[Lines of data]
※
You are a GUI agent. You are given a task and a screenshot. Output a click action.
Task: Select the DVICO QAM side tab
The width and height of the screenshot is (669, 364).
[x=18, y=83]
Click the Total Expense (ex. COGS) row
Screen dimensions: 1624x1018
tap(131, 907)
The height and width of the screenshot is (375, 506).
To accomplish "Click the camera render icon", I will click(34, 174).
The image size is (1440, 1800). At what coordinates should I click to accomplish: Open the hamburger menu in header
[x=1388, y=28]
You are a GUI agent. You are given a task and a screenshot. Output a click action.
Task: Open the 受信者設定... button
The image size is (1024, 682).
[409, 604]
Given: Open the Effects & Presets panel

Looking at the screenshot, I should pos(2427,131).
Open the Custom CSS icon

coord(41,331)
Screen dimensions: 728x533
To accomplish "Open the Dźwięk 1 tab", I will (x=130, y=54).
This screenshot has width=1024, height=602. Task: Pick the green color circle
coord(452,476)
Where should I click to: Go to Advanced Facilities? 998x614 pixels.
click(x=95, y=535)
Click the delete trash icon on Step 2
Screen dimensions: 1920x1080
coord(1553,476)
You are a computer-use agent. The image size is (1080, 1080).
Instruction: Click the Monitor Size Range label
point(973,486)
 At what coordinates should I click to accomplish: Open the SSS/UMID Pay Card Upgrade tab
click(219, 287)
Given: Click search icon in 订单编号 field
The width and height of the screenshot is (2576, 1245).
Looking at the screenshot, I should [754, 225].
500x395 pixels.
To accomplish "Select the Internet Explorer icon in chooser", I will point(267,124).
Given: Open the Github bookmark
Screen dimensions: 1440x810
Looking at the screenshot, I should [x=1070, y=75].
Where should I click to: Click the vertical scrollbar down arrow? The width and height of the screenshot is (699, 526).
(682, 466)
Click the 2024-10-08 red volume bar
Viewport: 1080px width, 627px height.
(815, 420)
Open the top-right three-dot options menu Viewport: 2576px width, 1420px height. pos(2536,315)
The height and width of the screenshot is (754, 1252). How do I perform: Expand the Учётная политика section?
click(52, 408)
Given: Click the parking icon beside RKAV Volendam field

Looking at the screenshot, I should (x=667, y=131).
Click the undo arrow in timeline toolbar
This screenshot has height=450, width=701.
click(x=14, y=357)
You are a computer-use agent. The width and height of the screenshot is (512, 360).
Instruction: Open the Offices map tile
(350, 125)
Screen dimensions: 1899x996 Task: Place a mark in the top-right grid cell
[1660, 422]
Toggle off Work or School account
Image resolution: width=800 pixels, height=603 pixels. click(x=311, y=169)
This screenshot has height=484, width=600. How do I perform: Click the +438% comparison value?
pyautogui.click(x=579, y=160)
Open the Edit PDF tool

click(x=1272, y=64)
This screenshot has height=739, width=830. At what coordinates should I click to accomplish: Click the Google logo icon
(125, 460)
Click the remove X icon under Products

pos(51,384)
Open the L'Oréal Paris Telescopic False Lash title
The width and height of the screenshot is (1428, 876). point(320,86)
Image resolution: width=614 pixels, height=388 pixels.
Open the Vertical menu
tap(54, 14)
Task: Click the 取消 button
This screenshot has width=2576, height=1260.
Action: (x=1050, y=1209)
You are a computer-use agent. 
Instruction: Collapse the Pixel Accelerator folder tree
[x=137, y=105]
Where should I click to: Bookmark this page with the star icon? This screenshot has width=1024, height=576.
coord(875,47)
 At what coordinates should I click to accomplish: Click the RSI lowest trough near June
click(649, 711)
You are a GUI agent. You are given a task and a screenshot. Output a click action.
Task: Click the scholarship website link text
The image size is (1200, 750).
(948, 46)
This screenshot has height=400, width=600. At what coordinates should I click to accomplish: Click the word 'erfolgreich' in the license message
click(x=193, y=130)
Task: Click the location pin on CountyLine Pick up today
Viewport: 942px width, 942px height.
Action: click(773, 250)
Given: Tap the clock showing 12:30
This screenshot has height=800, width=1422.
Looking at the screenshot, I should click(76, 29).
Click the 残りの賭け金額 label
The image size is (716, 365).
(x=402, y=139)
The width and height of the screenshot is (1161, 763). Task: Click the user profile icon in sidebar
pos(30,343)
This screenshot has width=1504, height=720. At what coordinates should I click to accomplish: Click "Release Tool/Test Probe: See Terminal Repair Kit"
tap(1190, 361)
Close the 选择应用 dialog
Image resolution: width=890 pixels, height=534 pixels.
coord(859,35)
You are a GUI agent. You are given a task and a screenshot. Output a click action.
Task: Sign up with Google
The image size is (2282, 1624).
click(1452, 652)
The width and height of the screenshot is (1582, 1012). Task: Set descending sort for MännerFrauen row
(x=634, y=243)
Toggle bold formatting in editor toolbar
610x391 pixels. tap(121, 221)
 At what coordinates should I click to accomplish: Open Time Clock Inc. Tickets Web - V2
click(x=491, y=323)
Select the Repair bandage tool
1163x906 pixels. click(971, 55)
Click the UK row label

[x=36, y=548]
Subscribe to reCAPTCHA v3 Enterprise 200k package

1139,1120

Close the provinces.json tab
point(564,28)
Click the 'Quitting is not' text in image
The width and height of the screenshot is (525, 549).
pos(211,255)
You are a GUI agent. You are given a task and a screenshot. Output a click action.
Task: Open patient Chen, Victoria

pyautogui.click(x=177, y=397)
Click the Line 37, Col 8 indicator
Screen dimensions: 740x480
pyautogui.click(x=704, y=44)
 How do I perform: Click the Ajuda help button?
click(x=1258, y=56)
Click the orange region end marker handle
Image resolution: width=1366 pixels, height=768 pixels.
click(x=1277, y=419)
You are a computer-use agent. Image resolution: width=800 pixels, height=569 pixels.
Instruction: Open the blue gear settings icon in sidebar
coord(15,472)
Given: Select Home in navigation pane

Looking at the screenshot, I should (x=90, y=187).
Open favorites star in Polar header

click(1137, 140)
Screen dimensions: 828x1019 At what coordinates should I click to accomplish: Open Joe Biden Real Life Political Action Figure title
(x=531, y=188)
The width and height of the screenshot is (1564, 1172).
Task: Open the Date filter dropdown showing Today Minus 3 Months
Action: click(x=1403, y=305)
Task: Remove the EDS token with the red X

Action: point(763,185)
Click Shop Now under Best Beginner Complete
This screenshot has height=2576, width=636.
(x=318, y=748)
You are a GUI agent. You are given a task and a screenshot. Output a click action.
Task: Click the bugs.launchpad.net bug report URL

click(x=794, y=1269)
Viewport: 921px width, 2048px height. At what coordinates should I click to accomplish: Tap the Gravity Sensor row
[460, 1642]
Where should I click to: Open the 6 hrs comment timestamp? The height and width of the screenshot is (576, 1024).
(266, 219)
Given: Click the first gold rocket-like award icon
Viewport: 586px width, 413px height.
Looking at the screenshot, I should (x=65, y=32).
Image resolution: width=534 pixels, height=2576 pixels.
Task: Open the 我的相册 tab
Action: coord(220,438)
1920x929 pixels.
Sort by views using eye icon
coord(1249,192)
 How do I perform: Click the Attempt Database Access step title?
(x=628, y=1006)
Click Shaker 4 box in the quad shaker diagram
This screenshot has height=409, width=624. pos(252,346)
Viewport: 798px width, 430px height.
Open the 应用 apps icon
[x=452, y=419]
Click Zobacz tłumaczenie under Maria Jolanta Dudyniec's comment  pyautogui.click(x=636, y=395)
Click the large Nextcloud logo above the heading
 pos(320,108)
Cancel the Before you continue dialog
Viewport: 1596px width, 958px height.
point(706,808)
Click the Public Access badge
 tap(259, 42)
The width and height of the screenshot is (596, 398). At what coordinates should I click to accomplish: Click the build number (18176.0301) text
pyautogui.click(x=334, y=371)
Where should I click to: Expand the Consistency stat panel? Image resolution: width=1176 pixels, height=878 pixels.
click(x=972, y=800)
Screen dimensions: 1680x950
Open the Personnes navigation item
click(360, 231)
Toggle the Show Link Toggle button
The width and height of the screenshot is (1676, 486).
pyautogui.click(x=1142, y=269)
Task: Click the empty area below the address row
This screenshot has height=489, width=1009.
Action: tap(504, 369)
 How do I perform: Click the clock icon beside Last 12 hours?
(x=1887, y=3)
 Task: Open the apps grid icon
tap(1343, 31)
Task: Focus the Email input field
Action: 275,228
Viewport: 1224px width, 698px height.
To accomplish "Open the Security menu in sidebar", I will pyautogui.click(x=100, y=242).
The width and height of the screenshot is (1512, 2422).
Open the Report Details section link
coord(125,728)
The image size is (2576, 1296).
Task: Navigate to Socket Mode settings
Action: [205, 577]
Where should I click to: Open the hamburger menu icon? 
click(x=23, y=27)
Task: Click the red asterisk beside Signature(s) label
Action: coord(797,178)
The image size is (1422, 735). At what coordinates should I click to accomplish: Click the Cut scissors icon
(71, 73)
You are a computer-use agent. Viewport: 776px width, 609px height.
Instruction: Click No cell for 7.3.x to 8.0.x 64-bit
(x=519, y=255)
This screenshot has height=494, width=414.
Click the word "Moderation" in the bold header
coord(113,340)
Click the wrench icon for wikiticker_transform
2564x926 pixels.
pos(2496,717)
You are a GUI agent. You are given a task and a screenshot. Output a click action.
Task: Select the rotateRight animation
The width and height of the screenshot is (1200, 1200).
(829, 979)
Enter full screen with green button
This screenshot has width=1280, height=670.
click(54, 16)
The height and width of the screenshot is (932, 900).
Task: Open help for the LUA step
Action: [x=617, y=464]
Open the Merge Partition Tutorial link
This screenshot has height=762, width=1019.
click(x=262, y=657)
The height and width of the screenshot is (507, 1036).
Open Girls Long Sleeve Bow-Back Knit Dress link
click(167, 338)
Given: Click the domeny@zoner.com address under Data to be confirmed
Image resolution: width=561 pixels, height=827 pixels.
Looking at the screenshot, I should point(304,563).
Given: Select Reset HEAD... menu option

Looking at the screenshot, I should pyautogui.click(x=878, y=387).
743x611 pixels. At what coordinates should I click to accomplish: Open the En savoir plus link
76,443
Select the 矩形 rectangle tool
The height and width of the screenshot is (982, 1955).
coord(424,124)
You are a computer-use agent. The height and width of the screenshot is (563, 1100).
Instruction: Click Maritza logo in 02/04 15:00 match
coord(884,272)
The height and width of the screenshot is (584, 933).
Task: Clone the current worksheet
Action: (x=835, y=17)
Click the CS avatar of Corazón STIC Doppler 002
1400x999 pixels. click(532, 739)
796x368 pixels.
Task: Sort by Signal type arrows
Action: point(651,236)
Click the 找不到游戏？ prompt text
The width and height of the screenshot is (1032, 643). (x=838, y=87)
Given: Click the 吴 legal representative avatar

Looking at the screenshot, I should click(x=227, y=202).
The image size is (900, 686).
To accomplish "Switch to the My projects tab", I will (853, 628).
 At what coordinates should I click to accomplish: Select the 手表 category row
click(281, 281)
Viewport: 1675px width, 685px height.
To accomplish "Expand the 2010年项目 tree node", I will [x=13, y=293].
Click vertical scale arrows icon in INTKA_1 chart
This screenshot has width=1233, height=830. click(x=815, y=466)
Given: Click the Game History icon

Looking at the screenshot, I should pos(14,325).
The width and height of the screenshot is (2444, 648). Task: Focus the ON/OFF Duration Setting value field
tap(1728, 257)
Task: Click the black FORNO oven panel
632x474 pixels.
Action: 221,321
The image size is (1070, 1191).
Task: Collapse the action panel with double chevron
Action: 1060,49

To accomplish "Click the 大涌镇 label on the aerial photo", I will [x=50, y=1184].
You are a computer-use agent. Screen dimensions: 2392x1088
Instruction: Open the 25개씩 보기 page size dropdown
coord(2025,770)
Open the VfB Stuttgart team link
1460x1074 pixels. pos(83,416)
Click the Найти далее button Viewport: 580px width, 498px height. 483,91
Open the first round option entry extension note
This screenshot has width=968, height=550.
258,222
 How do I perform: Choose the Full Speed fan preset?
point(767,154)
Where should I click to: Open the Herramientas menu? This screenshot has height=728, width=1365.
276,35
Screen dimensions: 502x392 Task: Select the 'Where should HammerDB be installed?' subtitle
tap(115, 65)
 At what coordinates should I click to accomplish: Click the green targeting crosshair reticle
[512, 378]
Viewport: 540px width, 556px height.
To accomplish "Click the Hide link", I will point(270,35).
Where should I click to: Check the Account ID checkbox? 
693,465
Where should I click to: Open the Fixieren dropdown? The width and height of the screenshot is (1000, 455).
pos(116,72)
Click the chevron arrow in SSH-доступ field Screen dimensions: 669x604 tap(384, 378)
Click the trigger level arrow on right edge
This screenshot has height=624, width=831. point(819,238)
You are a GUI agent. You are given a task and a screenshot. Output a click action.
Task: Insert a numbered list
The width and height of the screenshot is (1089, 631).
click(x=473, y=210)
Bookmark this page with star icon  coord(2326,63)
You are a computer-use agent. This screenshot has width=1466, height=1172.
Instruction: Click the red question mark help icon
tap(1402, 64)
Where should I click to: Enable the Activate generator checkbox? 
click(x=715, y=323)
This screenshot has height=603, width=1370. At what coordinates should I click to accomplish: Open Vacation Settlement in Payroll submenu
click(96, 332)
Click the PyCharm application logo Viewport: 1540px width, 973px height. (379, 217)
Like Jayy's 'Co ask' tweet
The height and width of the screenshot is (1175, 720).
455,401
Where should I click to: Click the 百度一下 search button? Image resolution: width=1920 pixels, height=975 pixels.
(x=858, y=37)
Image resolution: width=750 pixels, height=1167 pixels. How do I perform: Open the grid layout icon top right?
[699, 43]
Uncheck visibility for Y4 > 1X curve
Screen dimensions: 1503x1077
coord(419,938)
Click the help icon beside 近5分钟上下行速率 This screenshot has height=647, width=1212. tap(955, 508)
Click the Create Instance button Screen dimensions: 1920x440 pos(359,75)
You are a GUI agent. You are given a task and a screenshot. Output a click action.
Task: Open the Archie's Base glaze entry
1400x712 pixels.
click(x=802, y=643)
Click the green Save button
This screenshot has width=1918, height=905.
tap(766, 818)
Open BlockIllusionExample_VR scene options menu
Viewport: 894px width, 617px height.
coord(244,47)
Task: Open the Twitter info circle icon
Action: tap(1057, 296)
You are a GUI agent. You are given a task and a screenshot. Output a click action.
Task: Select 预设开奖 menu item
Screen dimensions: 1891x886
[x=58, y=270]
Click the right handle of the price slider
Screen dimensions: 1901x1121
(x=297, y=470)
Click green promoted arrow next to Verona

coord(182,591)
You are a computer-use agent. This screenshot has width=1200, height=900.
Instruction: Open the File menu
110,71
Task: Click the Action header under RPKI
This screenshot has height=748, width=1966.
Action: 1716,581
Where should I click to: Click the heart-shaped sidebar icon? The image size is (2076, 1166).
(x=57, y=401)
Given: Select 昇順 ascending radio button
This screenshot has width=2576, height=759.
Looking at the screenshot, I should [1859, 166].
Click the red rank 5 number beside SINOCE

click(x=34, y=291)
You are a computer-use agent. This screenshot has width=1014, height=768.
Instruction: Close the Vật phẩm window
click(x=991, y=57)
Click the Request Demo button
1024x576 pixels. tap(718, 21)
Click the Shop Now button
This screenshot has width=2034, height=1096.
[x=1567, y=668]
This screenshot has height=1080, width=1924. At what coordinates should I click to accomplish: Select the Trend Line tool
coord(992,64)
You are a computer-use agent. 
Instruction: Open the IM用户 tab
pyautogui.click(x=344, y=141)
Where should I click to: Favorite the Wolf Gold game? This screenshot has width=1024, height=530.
※
Task instructions:
Repeat the lines above word for word, starting with the line that contains "Click Zobacz tłumaczenie" and going on through the line that contains "pyautogui.click(x=1142, y=269)".

Completed task:
Click Zobacz tłumaczenie under Maria Jolanta Dudyniec's comment  pyautogui.click(x=636, y=395)
Click the large Nextcloud logo above the heading
 pos(320,108)
Cancel the Before you continue dialog
Viewport: 1596px width, 958px height.
point(706,808)
Click the Public Access badge
 tap(259, 42)
The width and height of the screenshot is (596, 398). At what coordinates should I click to accomplish: Click the build number (18176.0301) text
pyautogui.click(x=334, y=371)
Where should I click to: Expand the Consistency stat panel? Image resolution: width=1176 pixels, height=878 pixels.
click(x=972, y=800)
Screen dimensions: 1680x950
Open the Personnes navigation item
click(360, 231)
Toggle the Show Link Toggle button
The width and height of the screenshot is (1676, 486).
pyautogui.click(x=1142, y=269)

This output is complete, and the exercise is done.